### Your assignment
Exactly reproduce the line containing "News & Event (147, 2180)" together with every line after it, through the end of the entries, and give nothing more.

Items from a data source:

---+---

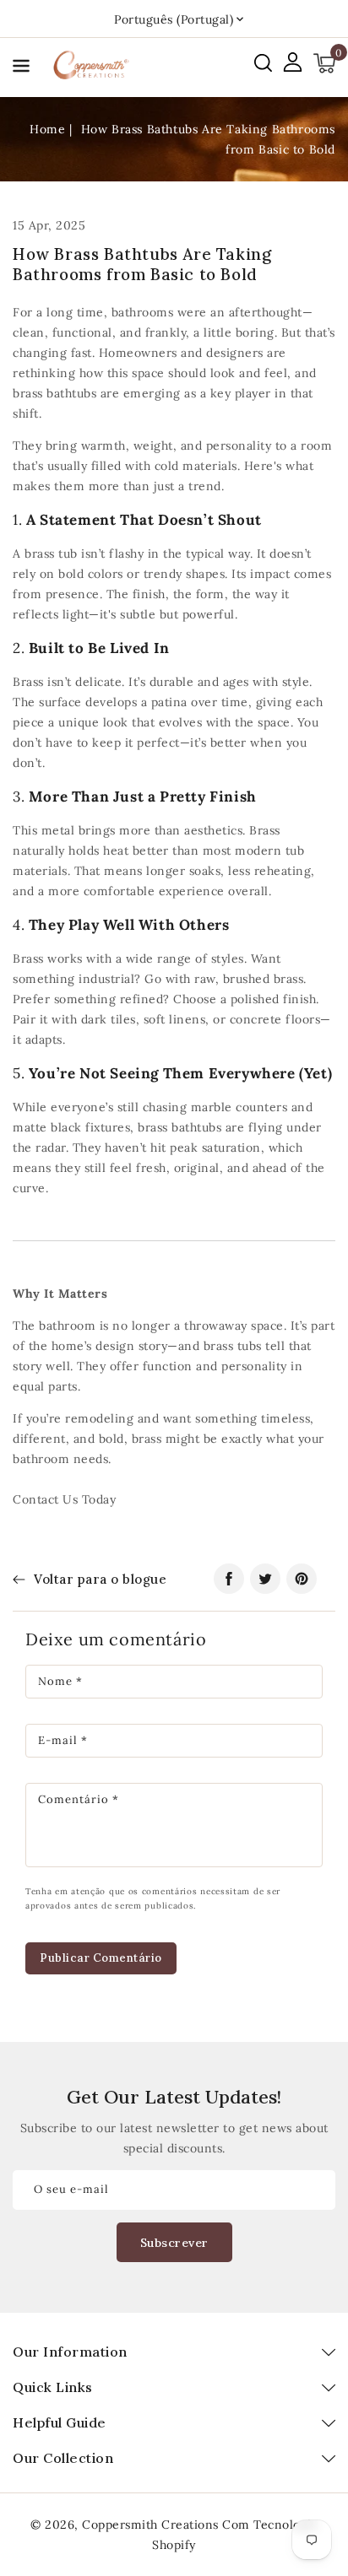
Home (47, 129)
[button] (21, 68)
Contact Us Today (64, 1499)
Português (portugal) (173, 19)
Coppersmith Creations (150, 2524)
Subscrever (174, 2242)
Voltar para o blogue (100, 1579)
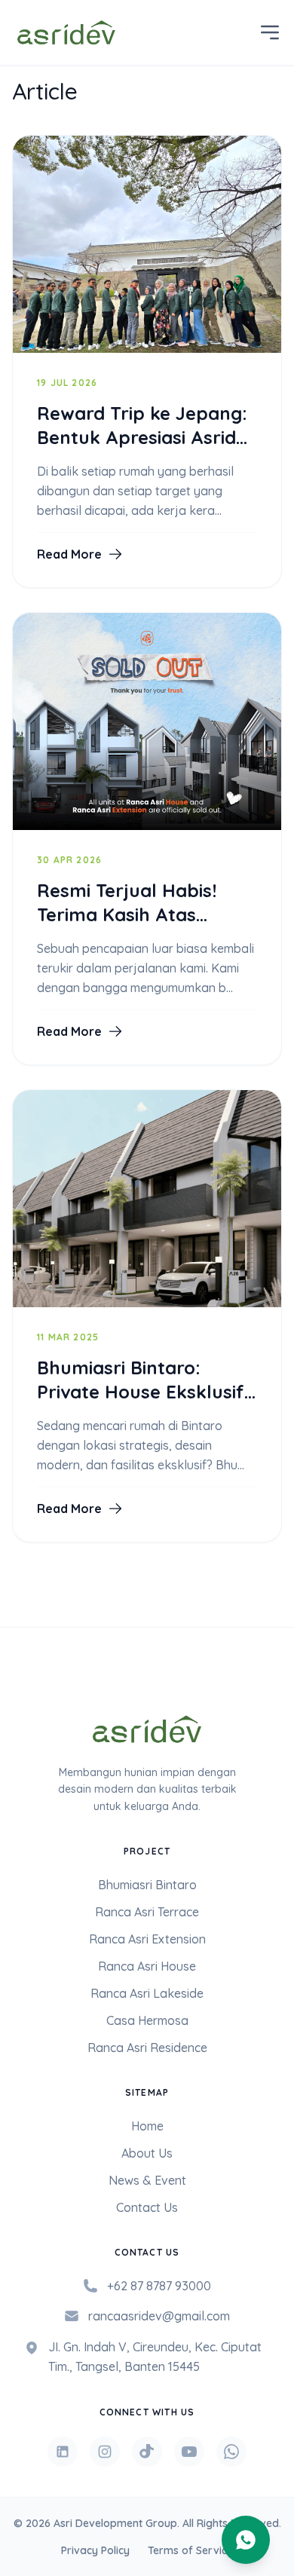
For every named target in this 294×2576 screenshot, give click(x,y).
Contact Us (147, 2207)
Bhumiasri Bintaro (147, 1884)
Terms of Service (190, 2550)
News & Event (147, 2180)
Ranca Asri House (147, 1966)
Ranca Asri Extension (147, 1939)
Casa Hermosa (147, 2020)
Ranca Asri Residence (147, 2047)
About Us (147, 2153)
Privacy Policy (95, 2550)
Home (147, 2125)
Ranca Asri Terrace (147, 1911)
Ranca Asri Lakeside (147, 1993)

---+---

### Answer to this task
News & Event (147, 2180)
Ranca Asri House (147, 1966)
Ranca Asri Extension (147, 1939)
Casa Hermosa (147, 2020)
Ranca Asri Residence (147, 2047)
About Us (147, 2153)
Privacy Policy (95, 2550)
Home (147, 2125)
Ranca Asri Terrace (147, 1911)
Ranca Asri Lakeside (147, 1993)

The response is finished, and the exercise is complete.